**Document passage:**

The history and precedents that we have summarized make clear that courts have long found ways to allow assignees to bring suit; that where assignment is at issue, courts—both before and after the founding— have always permitted the party with legal title alone to bring suit; and that there is a strong tradition specifically of suits by assignees for collection. We find this history and precedent “well nigh conclusive” in respect to the issue before us: Lawsuits by assignees, including assignees for collection only, are “cases and controversies of the sort traditionally amenable to, and resolved by, the judicial process.” Vermont Agency of Natural Resources v. United States ex rel. Stevens, 529 U. S. 765, 777–778 (2000) (internal quotation marks omitted).

III

Petitioners have not offered any convincing reason why we should depart from the historical tradition of suits by assignees, including assignees for collection. In any event, we find that the assignees before us satisfy the Article III standing requirements articulated in more modern decisions of this Court.

Petitioners argue, for example, that the aggregators have not themselves suffered any injury in fact and that the assignments for collection “do not suffice to transfer the payphone operators’ injuries.” Brief for Petitioners 18. It is, of course, true that the aggregators did not originally suffer any injury caused by the long-distance carriers; the payphone operators did. But the payphone operators assigned their claims to the aggregators lock, stock, and barrel. See APPC Servs., 418 F. 3d, at 1243 (there is “no reason to believe the assignment is anything less than a complete transfer to the aggregator” of the injury and resulting claim); see also App. to Pet. for Cert. 114a (Agreement provides that each payphone operator “assigns, transfers and sets over” to the aggregator “all rights, title and interest” in dial-around compensation claims). And within the past decade we have expressly held that an assignee can sue based on his assignor’s injuries. In Vermont Agency, supra, we considered whether a qui tam relator possesses Article III standing to bring suit under the False Claims Act, which authorizes a private party to bring suit to remedy an injury (fraud) that the United States, not the private party, suffered. We held that such a relator does possess standing. And we said that is because the Act “effect[s] a partial assignment of the Government’s damages claim” and that assignment of the “United States’ injury in fact suffices to confer standing on [the relator].” Id., at 773, 774. Indeed, in Vermont Agency we stated quite unequivocally that “the assignee of a claim has standing to assert the injury in fact suffered by the assignor.” Id., at 773.

Petitioners next argue that the aggregators cannot satisfy the redressability requirement of standing because, if successful in this litigation, the aggregators will simply remit the litigation proceeds to the payphone operators. But petitioners misconstrue the nature of our redressability inquiry. That inquiry focuses, as it should, on whether the injury that a plaintiff alleges is likely to be redressed through the litigation—not on what the plaintiff ultimately intends to do with the money he recovers. See, e.g., id., at 771 (to demonstrate redressability, the plaintiff must show a “substantial likelihood that the requested relief will remedy the alleged injury in fact” (internal quotation marks omitted and emphasis added)); Lujan, 504 U. S., at 561 (“[I]t must be likely . . . that the injury will be redressed by a favorable decision” (internal quotation marks omitted and emphasis added)). Here, a legal victory would unquestionably redress the injuries for which the aggregators bring suit. The aggregators’ injuries relate to the failure to receive the required dial-around compensation. And if the aggregators prevail in this litigation, the long-distance carriers would write a check to the aggregators for the amount of dial-around compensation owed. What does it matter what the aggregators do with the money afterward? The injuries would be redressed whether the aggregators remit the litigation proceeds to the payphone operators, donate them to charity, or use them to build new corporate headquarters. Moreover, the statements our prior cases made about the need to show redress of the injury are consistent with what numerous authorities have long held in the assignment context, namely, that an assignee for collection may properly bring suit to redress the injury originally suffered by his assignor. Petitioners might disagree with those authorities. But petitioners have not provided us with a good reason to reconsider them.

**Stated problem 1:** List every court decision that the opinion excerpt on assignee standing cites by name.
**Stated problem 2:** Write the next part of the opinion excerpt on assignee standing, picking up after its final sentence.

**Extracted material:**
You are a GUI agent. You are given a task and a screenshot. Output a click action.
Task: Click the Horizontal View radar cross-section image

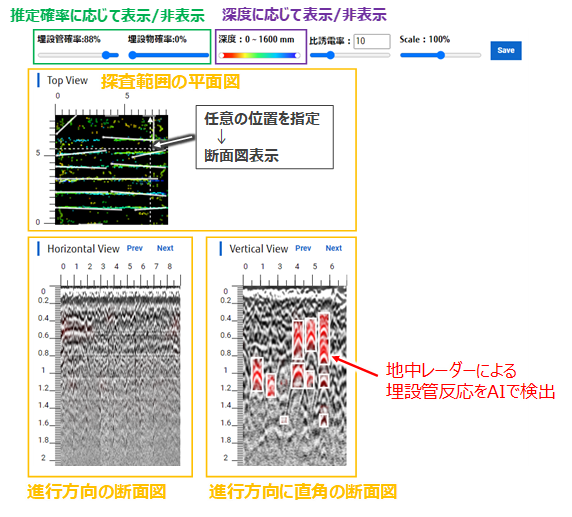coord(120,376)
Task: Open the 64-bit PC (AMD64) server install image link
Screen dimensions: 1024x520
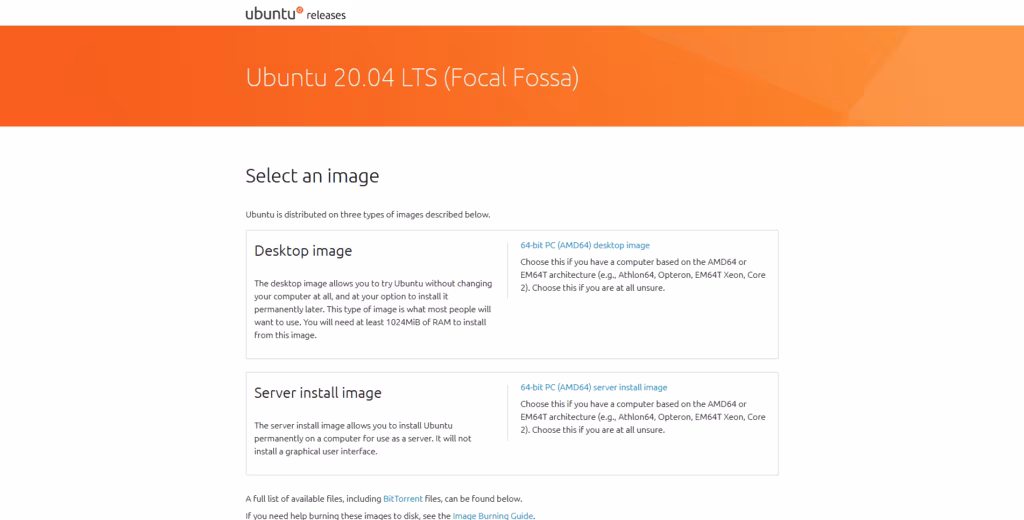Action: pyautogui.click(x=593, y=387)
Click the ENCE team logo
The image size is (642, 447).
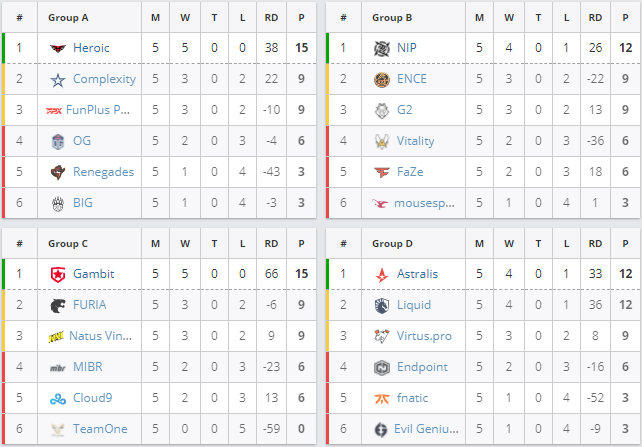[382, 79]
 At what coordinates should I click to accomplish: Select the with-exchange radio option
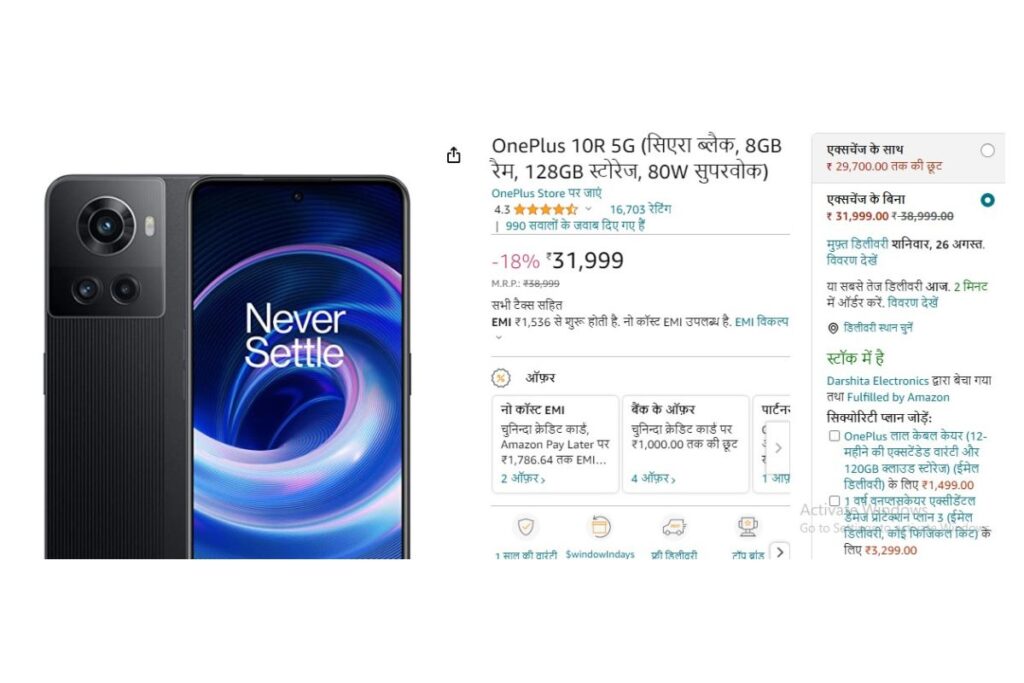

**Written response 1:**
Vermont Agency of Natural Resources v. United States ex rel. Stevens
APPC Servs.
Lujan

**Written response 2:**
The dissent argues that our redressability analysis “could not be more wrong,” because “[w]e have never approved federal-court jurisdiction over a claim where the entire relief requested will run to a party not before the court. Never.” Post, at 5 (opinion of Roberts, C.J.). But federal courts routinely entertain suits which will result in relief for parties that are not themselves directly bringing suit. Trustees bring suits to benefit their trusts; guardians ad litem bring suits to benefit their wards; receivers bring suit to benefit their receiverships; assignees in bankruptcy bring suit to benefit bankrupt estates; executors bring suit to benefit testator estates; and so forth. The dissent’s view of redressability, if taken seriously, would work a sea change in the law. Moreover, to the extent that trustees, guardians ad litem, and the like have some sort of “obligation” to the parties whose interests they vindicate through litigation, see post, at 7–8, n. 2, the same is true in respect to the aggregators here. The aggregators have a contractual obligation to litigate “in the [payphone operator’s] interest.” App. to Pet. for Cert. 115a. (And if the aggregators somehow violate that contractual obligation, say, by agreeing to settle the claims against the long-distance providers in exchange for a kickback from those providers, each payphone operator would be able to bring suit for breach of contract.).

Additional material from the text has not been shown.